Если мы теперь перейдем к психологическому анализу выдающихся композиторов, то мы часто встретим у них такое же описание происхождения их произведений, как у гениальных поэтов. И у них тоже наблюдается чувство бессознательного творчества, самостоятельного возникновения их музыкальных произведений. Моцарт часто говорил, что мысли его творений возникали в нем, как во сне. Глюк говорил, что мысли прилетали к нему неведомо откуда. Гайдн полагал, что его лучшее произведение было создано через него «Божественной волей».





Мы, значит, снова встречаемся здесь с самостоятельной деятельностью фантазии, с какою мы познакомились у гениальных поэтов. Подобным же образом работает фантазия и у гениального живописца. Его сила воображения создает беспрерывно новые образы; каждая фигура, каждое дерево, каждый куст рассекается до мельчайших подробностей, чтобы слить с другими представлениями в стройные идеальные изображения.

Тут возникает следующий вопрос. Почему у одного человека фантазия проявляется в поэтическом творчестве, в то время как у другого она создает музыкальные произведения, а у третьего живопись образует исходную точку его творческой силы воображения? Ответ на этот вопрос приводит нас к врожденным способностям, которые принято называть талантами.

Что такое, например, музыкальный талант? В то время как человек немузыкальный, слушая оркестровую пьесу, замечает лишь ход мелодии и общий тембр, талантливый сразу распознает все частности композиции. В его сознании гармония разлагается на свои составные части, а общее впечатление окраски звука также разлагается у него на детали. В то время как у неталантливого вызванное музыкой впечатление быстро улетучивается, талантливому достаточно раз прослушать пьесу, чтобы надолго сохранить ее в памяти. Музыкальный талант может расслышать тонкости, совершенно ускользающие от обыкновенного смертного. Талантливому музыканту даже не нужно непосредственного возбуждения акустических образов, запечатлевшихся в памяти, чтобы вызвать в себе известные музыкальные представления; они могут быть возбуждены у него ассоциативным путем из оптических центров. Так, например, такие люди могут читать партитуру и при этом составить себе такое же ясное представление о музыкальной пьесе, как если бы они ее действительно слушали. Эти качества могут достигнуть какого угодно высшего совершенства, но они всегда остаются только делом таланта. Если Моцарт, один раз прослушав обедню, мог написать ее, то это только служит доказательством его крупного таланта, тогда как его композиции свидетельствует о творческой фантазии.

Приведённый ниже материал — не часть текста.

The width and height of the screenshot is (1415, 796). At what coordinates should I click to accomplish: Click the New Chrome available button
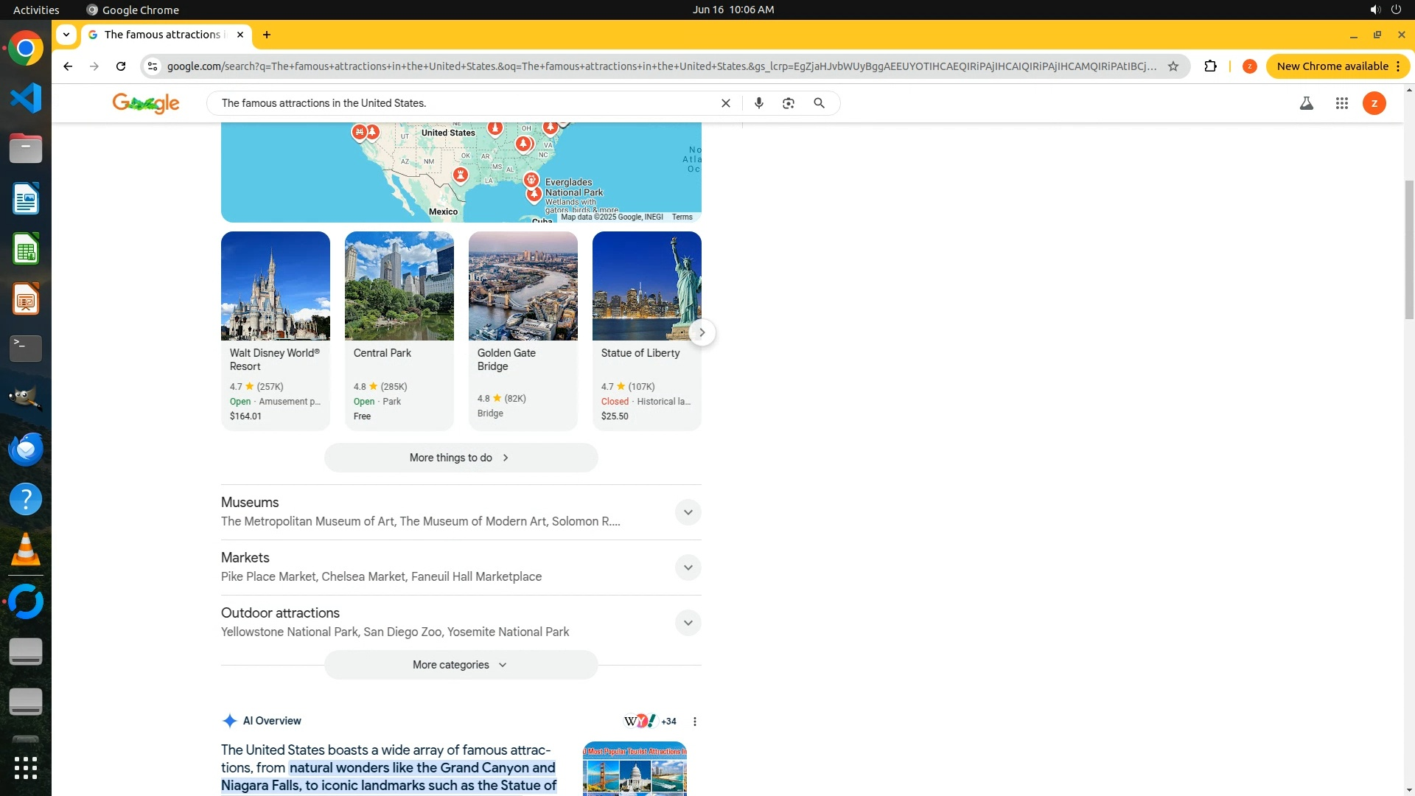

Талант – это, так сказать, не что иное, как материал художественной творческой силы. Талант – это как бы инструмент художника, тогда как гениальная творческая сила соответствует художественной деятельности, умеющей извлекать из инструмента звуки. У Моцарта центр тяжести его художественного творчества заключался в неистощимой фантазии, которая, по отзывам близких к нему лиц, находилась в состоянии беспрерывной деятельности. Его жена так выразилась о нем: «Собственно говоря, он всегда работал головою одинаково, его ум был в вечном движении, он, так сказать, беспрерывно сочинял».

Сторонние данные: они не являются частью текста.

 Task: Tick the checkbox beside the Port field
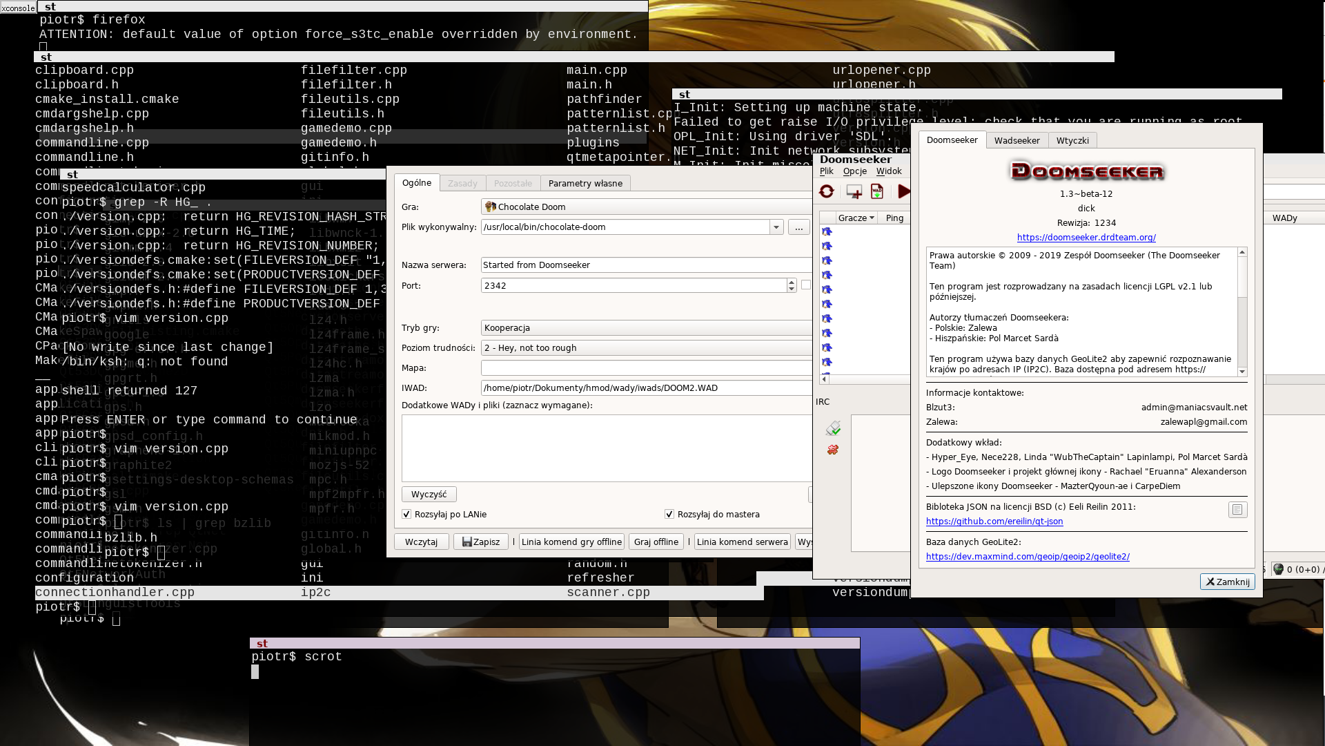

В Праге обратили внимание на то, что Моцарт, играя на бильярде, все время напевал про себя какой-то мотив и от времени до времени заглядывал в книгу, которую носил при себе; впоследствии узнали, что он был занят тогда первым квинтетом «Волшебной флейты».

Своей неистощимой, неустанно работавшей фантазией Моцарт много походил на Гёте. Когда он приступал к выполнению своих произведений на бумаге, они обыкновенно были уже вполне готовы в его уме. Он писал крайне неохотно и обыкновенно ждал до последнего момента, вообще не торопясь придти к концу. Известно, что увертюру к «Дон Жуану» он написал в ночь перед постановкой этой оперы. Творческая фантазия Моцарта есть часть его гениальной деятельности, а огромная музыкальная память есть дело таланта, который у него является не менее феноменальным. Послав однажды своей сестре фугу с прелюдией, он извинялся, что прелюдия, которая должна была находиться перед фугой, так неуклюже была написана после нее. «Это произошло от того, что я фугу уже составил и писал ее в то время, как в голове сочинял прелюдию». Его фантазия, следовательно, в состоянии была беспрепятственно работать, в то время как он занят был умственной деятельностью.